Pour toute réponse, Tournemine la sortit de sa poche et la lui tendit tout ouverte.
— Naturellement, vous y allez ? fit Beaumarchais après avoir lu. Ce n’est même pas la peine de discuter, j’imagine ?
— Naturellement !
— Vous avez pensé qu’il s’agit sans doute d’un piège, que quelqu’un doit se douter de quelque chose touchant notre tour de passe-passe et cherche à vous faire sortir de votre trou ?.
— Je sais tout cela. Mais l’enjeu est tel que je n’ai pas le droit de refuser. Au surplus, je suis curieux…
— Une curiosité qui peut vous coûter cher. Votre masque sera levé avant même d’avoir servi.
— Mais je n’ai pas l’intention de le porter pour me rendre au rendez-vous. Vous avez lu la lettre : c’est à Tournemine seul que l’on parlera, non à un quelconque marin américain, puisque c’est là le personnage que Préville a choisi.
— Et fort bien choisi. Un peu sur mon conseil d’ailleurs et à ce propos…
Allant jusqu’à l’une des étroites armoires ménagées dans les boiseries claires de sa bibliothèque, Pierre-Augustin y prit une liasse de papiers qu’il porta sur son bureau et se mit à feuilleter. Il en tira un, orné d’un sceau de belle dimension et qui, entre des lignes écrites, comportait des blancs qu’il se mit incontinent en devoir de remplir. Quand il eut fini, il présenta la grande feuille craquante à Tournemine et celui-ci vit que c’était, dûment estampillé et signé de la main du comte de Vergennes, ministre des Affaires étrangères, un passeport autorisant le capitaine John Vaughan, de Providence (Rhode Island) à séjourner en France pour une durée indéterminée.

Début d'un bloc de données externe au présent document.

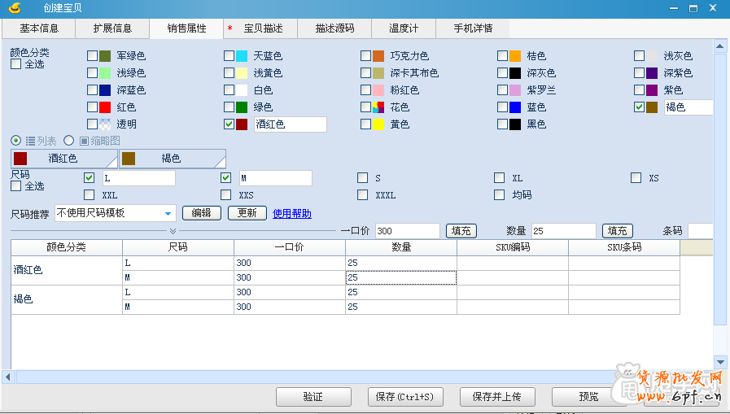Image resolution: width=730 pixels, height=414 pixels.
Task: Check the 军绿色 color checkbox
Action: pyautogui.click(x=92, y=56)
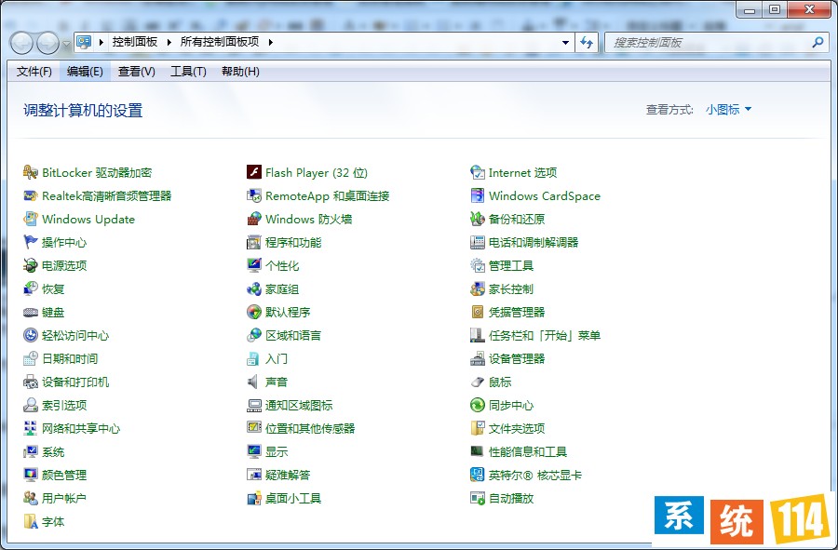Open the 英特尔® 核芯显卡 icon
The height and width of the screenshot is (550, 838).
[x=478, y=475]
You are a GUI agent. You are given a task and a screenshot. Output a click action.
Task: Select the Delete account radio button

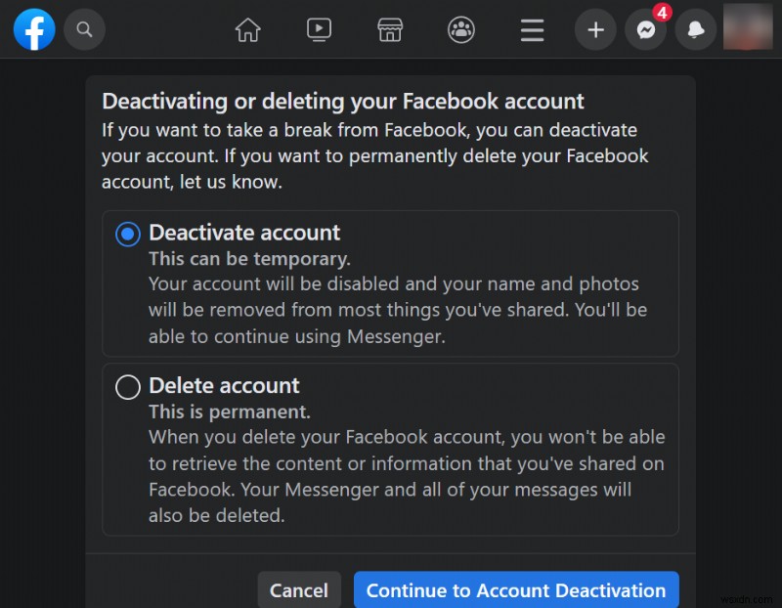[127, 387]
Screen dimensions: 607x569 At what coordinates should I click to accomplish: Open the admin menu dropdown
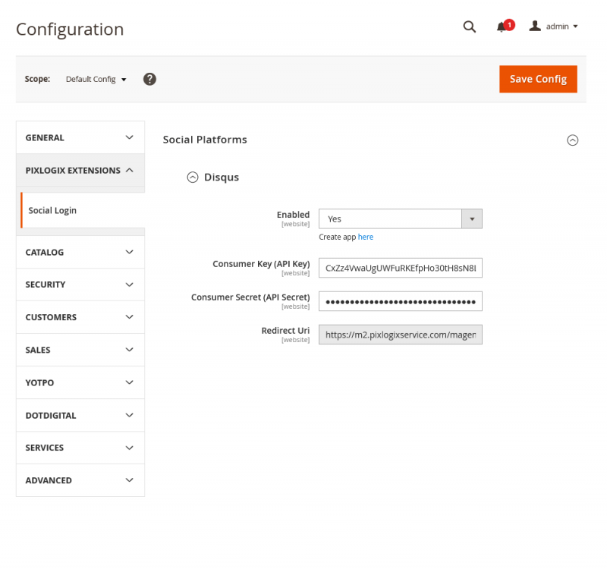pos(559,26)
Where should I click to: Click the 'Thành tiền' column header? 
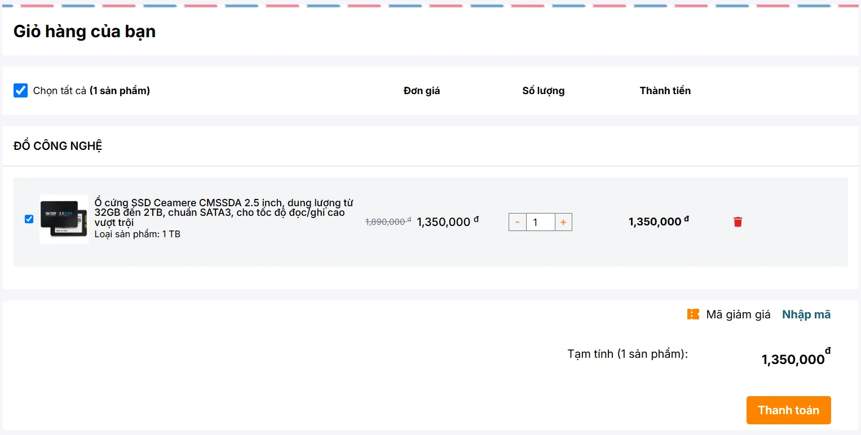665,91
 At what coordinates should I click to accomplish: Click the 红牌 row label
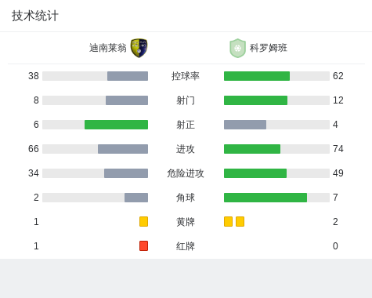pos(186,246)
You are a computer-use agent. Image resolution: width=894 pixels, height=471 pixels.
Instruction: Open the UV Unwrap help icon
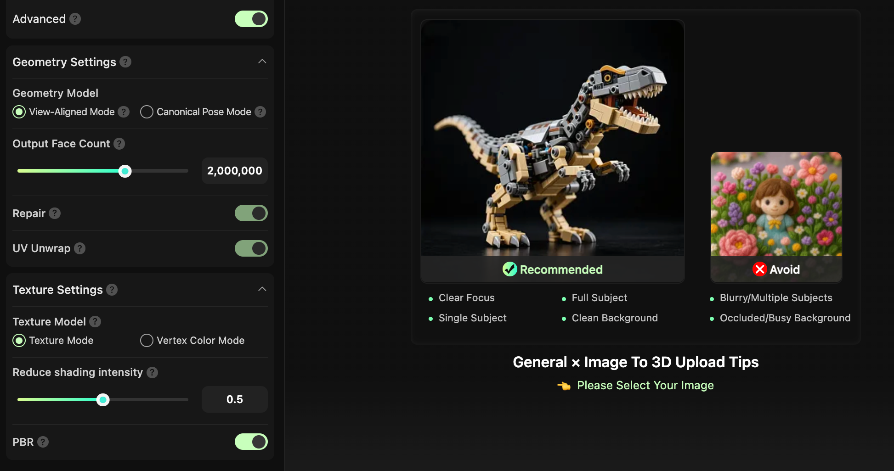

Puis Beaumarchais sortit d’autres papiers d’une couleur indéfinissable cette fois, jaunis, roussis, culottés comme une vieille pipe : ceux du navire corsaire Susquehanna appartenant justement au capitaine Vaughan.
— Voilà, dit l’écrivain en conclusion, avec ces papiers vous êtes en règle sur tout le territoire de la France. Vous pouvez aller et venir à votre gré, prendre pension dans tel hôtel qui vous conviendra. Et, à ce propos…
Quittant une fois de plus sa table de travail, il alla plonger dans un coffre disposé dans le coin le plus sombre de la vaste pièce et en tira un sac assez lourd qui rendait un son métallique.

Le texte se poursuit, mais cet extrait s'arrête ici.